Kavya Shivashankar will be on stage on prime time this weekend, along with a dozen other Indians. But Samir Patel will not be present, he will only watch the finals on television. Like Samir and millions of Indians, I will also be watching every minute of the show, watching gawky kids in braces and pigtails spell words I have never heard of.
It’s Bee-time again. Longtime readers of this blog know me as a Spelling Bee addict. In the past, I have stood up for Samir Patel when he lost in the final few rounds of last year’s Bee. The Wall Street Journal compared him to Dan Marino, that great NFL Hall of Famer who never won a Super Bowl for his team. But winning is about a lot more things than talent – it’s also about luck and circumstance and fate.. Samir was just unlucky last year.
There is something about the Spelling Bee which stirs Indian hearts. Much as I like to make fun of desi parents and their obsession with the Bee, the fact remains that I am bitten by the bug too. Why else would I tape the shows every year and watch each one of them, or queue up on a blustery winter day to watch the Broadway show, “The 25th Annual Putnam County Spelling Bee”, shivering with excitement (okay, that was probably just the cold). The show itself has stopped running, I hear they ran out of viewers after all the Indians had finished watching it. But you can still play the Spelling Bee game at its website.
None of us would ever dream of watching any “sport” that involves gawky ten year olds in braces and pigtails (okay, apart from gymnastics). So what is it about the Spelling Bee that attracts Indians?
I have thought long and deep about this, and here are my hypotheses:
Hypothesis 1: All Indians are geeks, it’s just the degree that varies.
– As geeks, we love learning useless trivia. We love quiz contests on anything from management to sports, we can?t even resist General knowledge tests. In short, we get terribly excited about anything that involves reading bookloads of absolutely useless trivia.
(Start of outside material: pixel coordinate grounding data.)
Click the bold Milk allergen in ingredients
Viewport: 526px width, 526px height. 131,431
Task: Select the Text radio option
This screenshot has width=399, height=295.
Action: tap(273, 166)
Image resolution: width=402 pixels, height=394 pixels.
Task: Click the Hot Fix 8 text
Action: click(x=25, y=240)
– Being true geeks, we also love jargon. Any career we seek out has to have its own dictionary of jargon. There is the geekworld of engineers and doctors, with their own arcane language that outsiders can never understand. There is the other geekworld of software professionals with their own unique incomprehensible language. Even if you have never entered any of these worlds, you still cannot escape the geekworld of finance. Finally, if you think you are a complete non-geek and stay well away from all these obvious geek-lures, you will still end up getting enticed by the greatest geek temptress of all – Management and MBAdom.
So is it really surprising that we choose to watch a bunch of nine and ten year olds mouthing incomprehensible words that sound like some jargon we are not really clued into? No, rather, we finding ourselves wanting to learn all about this new jargon (which just happens to be plain English).
Hypothesis 2: It’s just a continuation of ancient tradition:
The sages had their vedas and assorted shlokas, we have our own different jargon. Like the sages, we also believe in starting young. So if children learnt incomprehensible Sanskrit shlokas in ancient gurukuls, now they learn equally incomprehensible English words at a young age. It’s the same thing, really.
Hypothesis 3: It’s all the fault of CBSE and the education system:
Lots of things are, of course. Plus, it’s very convenient to blame our education system for everything. But you will agree, everyone in India grows up learning to memorize everything that is printed on a sheet (and lots of things that aren’t). We grow up memorizing everything from multiplication tables to railway time tables.
At some point, memorizing stuff becomes our hobby. This is why we know all the statistics on Tendulkar’s ODI centuries in Australia (one) and Kishore Kumar’s wives (four) or Sridevi’s sari changes in a single song of Chandni (seventy?).
Hypothesis 4: We like learning languages:
Each of us knows at least two languages. Some of us know three and even four or five languages. This might be a survival instinct in a country where everyone knows swear words in three different languages. You just want to make sure you understand what everyone is saying about you.? But you’d also like to know a different language just so you can swear back at them without getting beaten up.
Hypothesis 5: (Indian) English is our real mother tongue:
Although we can speak four or five different languages, we secretly really like English the most. Probably because this has the most swear words and jargon. The whole world, after all, writes the open source code for English, unlike the open source code for Marathi which is developed by only a few millions. So we mix English into our Hindi and Marathi, Tamil and Telugu, and we love to participate in code development for English by coining new words.
Not only do we love the Spelling Bee, we are really good at it, judging by the number of Indian kids who make it to the finals each year.
Since ESPN broadcasts the Bee each year, this should qualify as a “sport”? It must be one of the last sports we really excel at.
All this means only one thing. Two, actually. We should start a Spelling Bee competition in India.? Then we should lobby strongly for the Bee to be made part of the next Olympic Games.
Now that we have started losing even at kabaddi, the Spelling Bee may be our last great hope to win an Olympic Gold.